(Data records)
•••••
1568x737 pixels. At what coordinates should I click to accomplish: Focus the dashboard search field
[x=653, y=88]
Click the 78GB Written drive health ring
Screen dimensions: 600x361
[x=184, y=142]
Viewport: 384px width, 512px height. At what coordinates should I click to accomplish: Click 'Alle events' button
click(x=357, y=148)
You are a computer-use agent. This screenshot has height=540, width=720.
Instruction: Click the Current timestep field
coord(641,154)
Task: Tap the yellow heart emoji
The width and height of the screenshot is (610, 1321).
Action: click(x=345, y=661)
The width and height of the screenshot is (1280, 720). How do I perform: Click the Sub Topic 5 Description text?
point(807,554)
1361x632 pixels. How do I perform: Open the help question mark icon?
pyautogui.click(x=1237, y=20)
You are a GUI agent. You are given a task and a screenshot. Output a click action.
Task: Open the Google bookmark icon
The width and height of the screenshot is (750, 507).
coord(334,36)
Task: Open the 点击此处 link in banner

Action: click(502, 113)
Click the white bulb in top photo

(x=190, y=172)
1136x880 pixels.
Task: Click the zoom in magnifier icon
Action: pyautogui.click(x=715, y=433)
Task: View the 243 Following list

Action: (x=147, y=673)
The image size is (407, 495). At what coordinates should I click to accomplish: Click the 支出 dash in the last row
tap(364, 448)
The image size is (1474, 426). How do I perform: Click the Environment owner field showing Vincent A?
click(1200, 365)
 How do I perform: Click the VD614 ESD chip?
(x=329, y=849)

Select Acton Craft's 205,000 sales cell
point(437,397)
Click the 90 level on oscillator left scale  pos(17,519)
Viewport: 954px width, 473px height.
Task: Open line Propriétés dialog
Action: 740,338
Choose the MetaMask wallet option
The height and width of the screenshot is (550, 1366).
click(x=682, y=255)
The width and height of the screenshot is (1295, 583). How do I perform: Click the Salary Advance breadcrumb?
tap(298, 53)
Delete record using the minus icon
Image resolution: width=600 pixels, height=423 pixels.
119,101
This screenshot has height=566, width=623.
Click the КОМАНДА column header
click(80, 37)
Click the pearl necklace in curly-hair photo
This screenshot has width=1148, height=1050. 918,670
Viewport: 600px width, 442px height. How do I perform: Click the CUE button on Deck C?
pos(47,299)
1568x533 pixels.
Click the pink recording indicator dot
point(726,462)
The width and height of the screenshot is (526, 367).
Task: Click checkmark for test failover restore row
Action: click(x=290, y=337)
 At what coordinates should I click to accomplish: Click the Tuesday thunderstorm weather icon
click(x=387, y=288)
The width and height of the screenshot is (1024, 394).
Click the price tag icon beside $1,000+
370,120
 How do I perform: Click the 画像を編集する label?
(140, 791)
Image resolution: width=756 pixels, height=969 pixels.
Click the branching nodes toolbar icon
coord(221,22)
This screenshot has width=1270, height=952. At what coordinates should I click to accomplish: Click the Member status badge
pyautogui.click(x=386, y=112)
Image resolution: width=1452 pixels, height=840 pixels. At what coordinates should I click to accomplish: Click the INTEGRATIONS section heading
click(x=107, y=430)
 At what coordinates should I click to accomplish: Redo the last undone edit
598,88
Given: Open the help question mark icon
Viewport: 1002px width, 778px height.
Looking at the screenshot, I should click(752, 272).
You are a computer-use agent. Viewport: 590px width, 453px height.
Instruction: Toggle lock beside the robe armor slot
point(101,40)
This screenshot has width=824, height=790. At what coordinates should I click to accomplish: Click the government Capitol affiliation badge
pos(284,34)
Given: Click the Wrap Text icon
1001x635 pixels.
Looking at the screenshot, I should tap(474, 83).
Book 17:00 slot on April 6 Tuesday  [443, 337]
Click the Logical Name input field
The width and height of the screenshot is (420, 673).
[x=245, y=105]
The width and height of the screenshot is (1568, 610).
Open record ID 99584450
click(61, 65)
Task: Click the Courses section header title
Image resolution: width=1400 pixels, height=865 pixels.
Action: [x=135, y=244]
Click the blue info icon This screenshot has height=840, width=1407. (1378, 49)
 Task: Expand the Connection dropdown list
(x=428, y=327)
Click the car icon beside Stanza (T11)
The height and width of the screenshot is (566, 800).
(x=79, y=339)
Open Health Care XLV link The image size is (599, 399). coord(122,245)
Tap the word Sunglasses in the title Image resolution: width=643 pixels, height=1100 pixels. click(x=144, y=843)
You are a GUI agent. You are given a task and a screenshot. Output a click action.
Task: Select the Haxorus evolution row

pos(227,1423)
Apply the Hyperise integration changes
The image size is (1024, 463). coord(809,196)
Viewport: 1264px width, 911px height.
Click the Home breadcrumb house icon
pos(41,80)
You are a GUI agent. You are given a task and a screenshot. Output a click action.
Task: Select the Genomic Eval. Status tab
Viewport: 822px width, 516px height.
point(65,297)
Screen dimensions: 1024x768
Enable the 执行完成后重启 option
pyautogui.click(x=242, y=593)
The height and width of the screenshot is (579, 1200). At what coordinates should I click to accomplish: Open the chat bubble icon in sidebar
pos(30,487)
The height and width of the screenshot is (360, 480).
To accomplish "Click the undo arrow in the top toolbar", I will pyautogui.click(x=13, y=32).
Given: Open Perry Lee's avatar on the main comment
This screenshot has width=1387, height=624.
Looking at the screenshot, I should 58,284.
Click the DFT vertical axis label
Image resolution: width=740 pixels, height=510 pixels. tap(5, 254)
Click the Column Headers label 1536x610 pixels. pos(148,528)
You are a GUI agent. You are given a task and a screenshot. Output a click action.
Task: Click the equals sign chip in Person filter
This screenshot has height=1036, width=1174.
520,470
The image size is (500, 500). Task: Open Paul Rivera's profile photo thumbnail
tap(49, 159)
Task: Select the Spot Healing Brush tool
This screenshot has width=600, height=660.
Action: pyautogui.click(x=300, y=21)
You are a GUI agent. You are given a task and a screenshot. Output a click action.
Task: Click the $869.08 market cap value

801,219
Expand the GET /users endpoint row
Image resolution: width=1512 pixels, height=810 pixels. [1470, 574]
•••••
What is being asked:
What lines in the entries contain "computer"? Report each one by copying it.

Solution for this task:
You are a computer-use agent. This screenshot has height=540, width=720.
You are a computer-use agent. Viewport: 590px width, 453px height.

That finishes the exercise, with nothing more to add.